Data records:
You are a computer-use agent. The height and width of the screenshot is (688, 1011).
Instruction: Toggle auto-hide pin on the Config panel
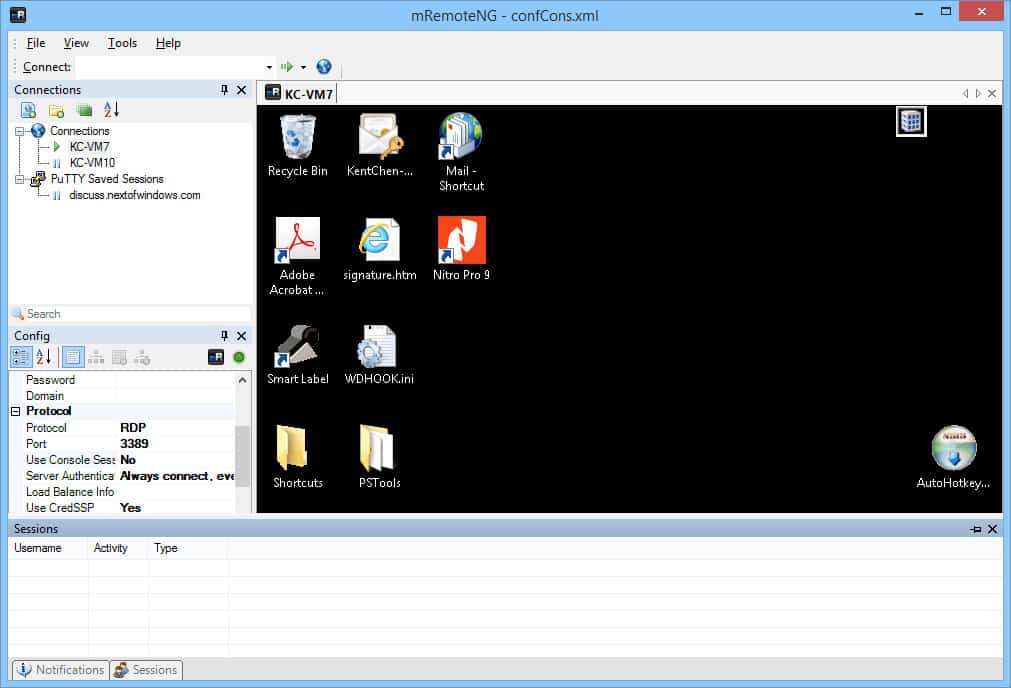224,336
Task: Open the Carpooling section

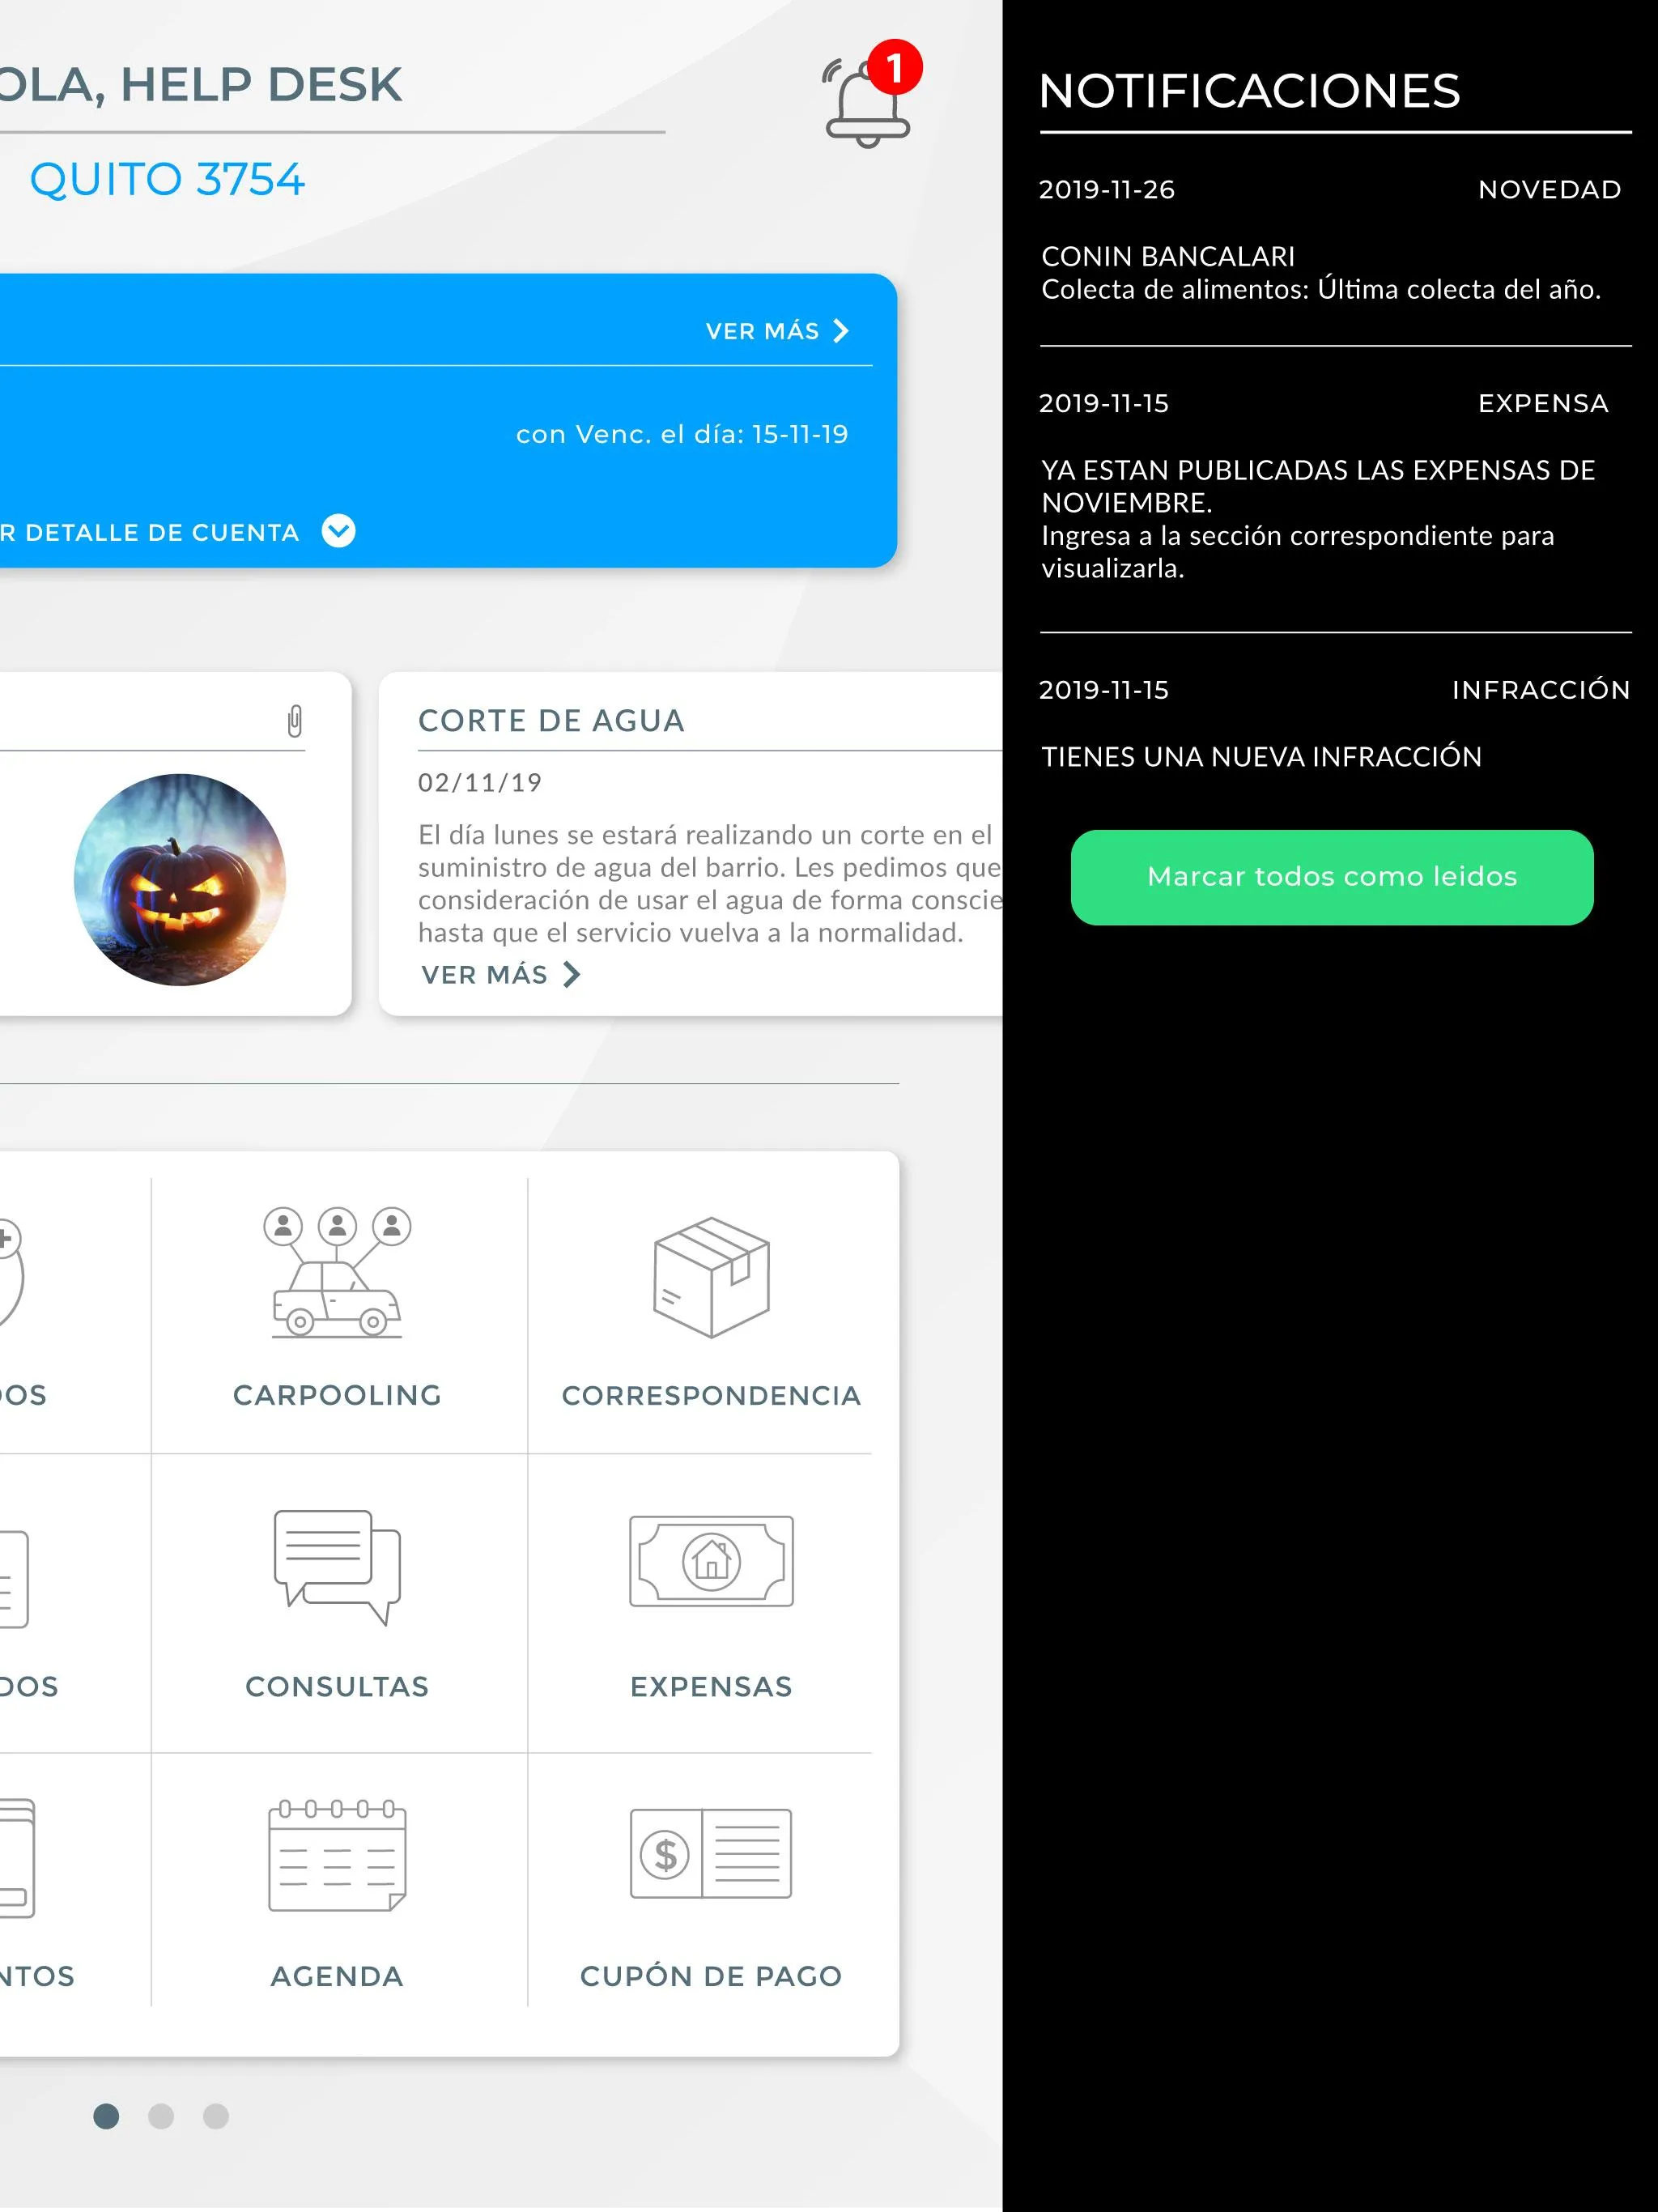Action: [x=339, y=1317]
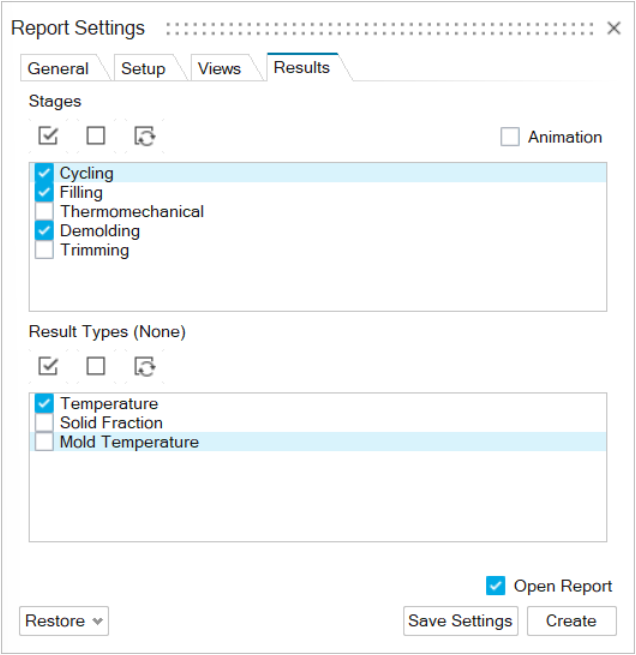The image size is (636, 655).
Task: Check all Stages icon
Action: tap(48, 136)
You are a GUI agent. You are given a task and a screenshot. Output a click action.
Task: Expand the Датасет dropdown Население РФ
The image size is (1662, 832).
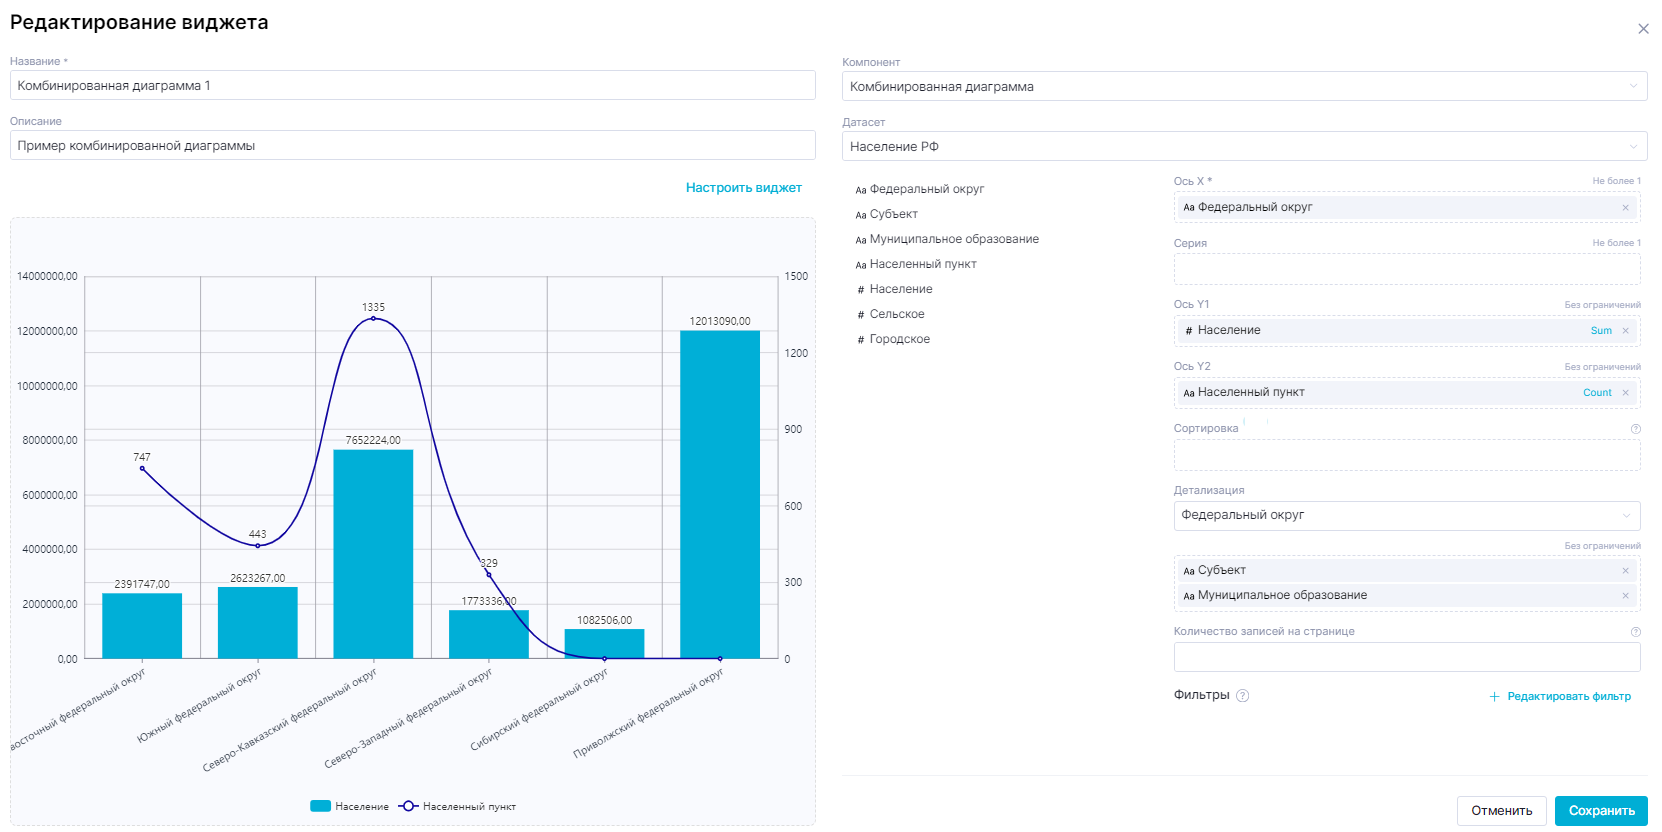click(x=1244, y=147)
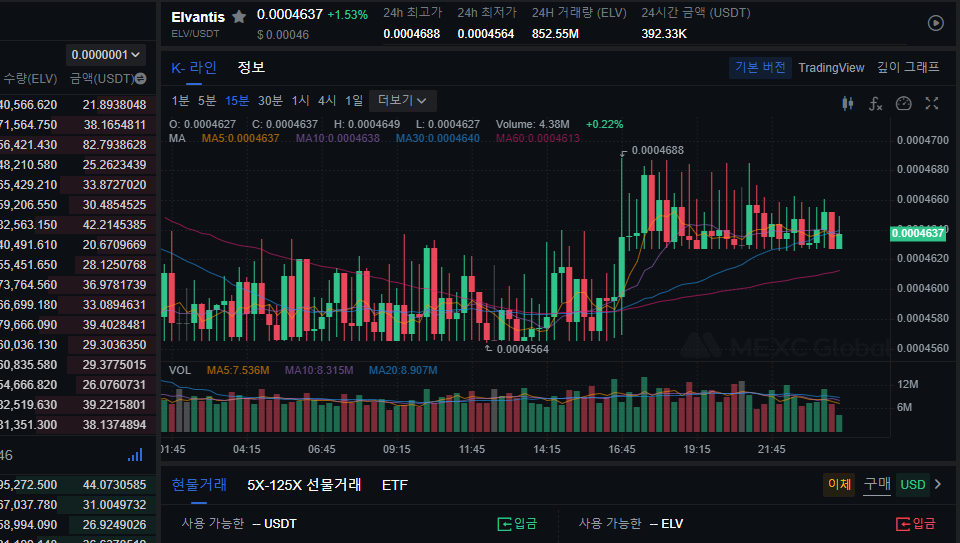
Task: Click the green 입금 link for USDT
Action: (518, 523)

• [Work instruction]: All of the records above are to be written out exactly, minus their images.

• [Response below]:
You are a computer-use agent. The height and width of the screenshot is (688, 1011).
Instruction: Toggle auto-hide pin on the Config panel
224,336
Task: Open the Carpooling section

Action: [x=339, y=1317]
The image size is (636, 655).
Task: Check all Stages icon
Action: tap(48, 136)
You are a GUI agent. You are given a task and a screenshot. Output a click action.
Task: Expand the Датасет dropdown Население РФ
The image size is (1662, 832).
click(x=1244, y=147)
Task: Click the green 입금 link for USDT
Action: (518, 523)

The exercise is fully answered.